Stored entries:

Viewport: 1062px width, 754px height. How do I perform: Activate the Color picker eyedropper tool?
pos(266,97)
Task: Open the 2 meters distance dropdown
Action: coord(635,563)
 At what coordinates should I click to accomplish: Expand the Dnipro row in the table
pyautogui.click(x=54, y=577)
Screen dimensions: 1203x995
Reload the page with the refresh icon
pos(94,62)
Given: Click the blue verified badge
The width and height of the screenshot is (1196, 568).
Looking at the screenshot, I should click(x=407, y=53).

TASK TO COMPLETE. Rewrite the records from the line containing "Screen dimensions: 1203x995" up to and including the last line of the records, with "blue" changed to "green" and everything else left as it is.

SOLUTION BELOW.
Screen dimensions: 1203x995
Reload the page with the refresh icon
pos(94,62)
Given: Click the green verified badge
The width and height of the screenshot is (1196, 568).
Looking at the screenshot, I should click(x=407, y=53).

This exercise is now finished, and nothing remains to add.